Jair Bolsonaro has been elected with more than 54 percent of the votes in Sunday's elections in Brazil, after a campaign mined with the opposition to political correctness and positions that is often reminiscent of the dictatorship that dominated the country until 30 years ago.

Since he began his political career in the 90s as a representative of the state of Rio de Janeiro, Bolsonaro has made a name through radical right-wing positions, such as opposition to LGBT rights, abortion, the legalization of marijuana and to secularism.

But the success of his presidential campaign was due to his "hard-line" promises against violence and criminality, two indices that have taken off to uncontrollable figures during the years of leftist governments.

According to the New York Times, the now president-elect "has exalted the country's military dictatorship, advocated torture and threatened to destroy, jail or drive into exile his political opponents."

Likewise, the media explains that Bolsonaro "won by tapping into a deep well of resentment at the status quo in Brazil - a country whiplashed by rising crime and two years of political and economic turmoil."

....

→ SET OF TASKS
#1 Duplicate everything in the Bolsonaro passage from "Jair Bolsonaro has" down to "30 years ago.".
#2 For each statement, say whether it agrees with the Bolsonaro passage, answering yes or no and quoting the words of the passage that decide it: (a) Bolsonaro received more than 54 percent of the votes. (b) Bolsonaro started his political career as a representative of the state of São Paulo. (c) His campaign succeeded because of promises against violence and criminality.
The data after this point has no connection to the Bolsonaro passage.

→ SUPPLIED DATA

....

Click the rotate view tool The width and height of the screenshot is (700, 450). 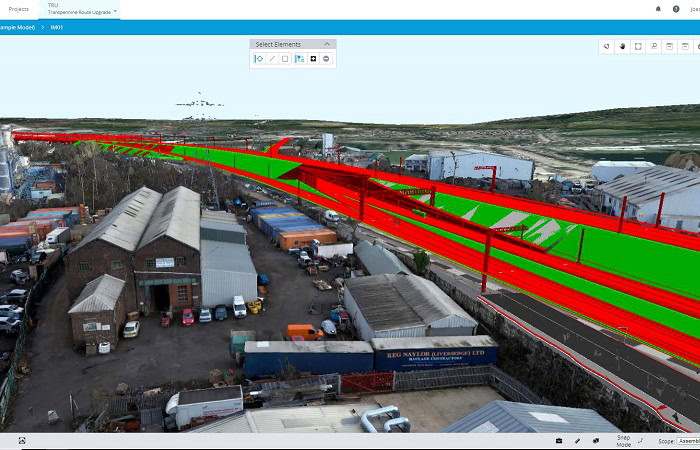[x=606, y=46]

....

→ THE SOLUTIONS
#1
Jair Bolsonaro has been elected with more than 54 percent of the votes in Sunday's elections in Brazil, after a campaign mined with the opposition to political correctness and positions that is often reminiscent of the dictatorship that dominated the country until 30 years ago.

#2
(a) Yes: "elected with more than 54 percent of the votes"
(b) No: "as a representative of the state of Rio de Janeiro"
(c) Yes: "promises against violence and criminality"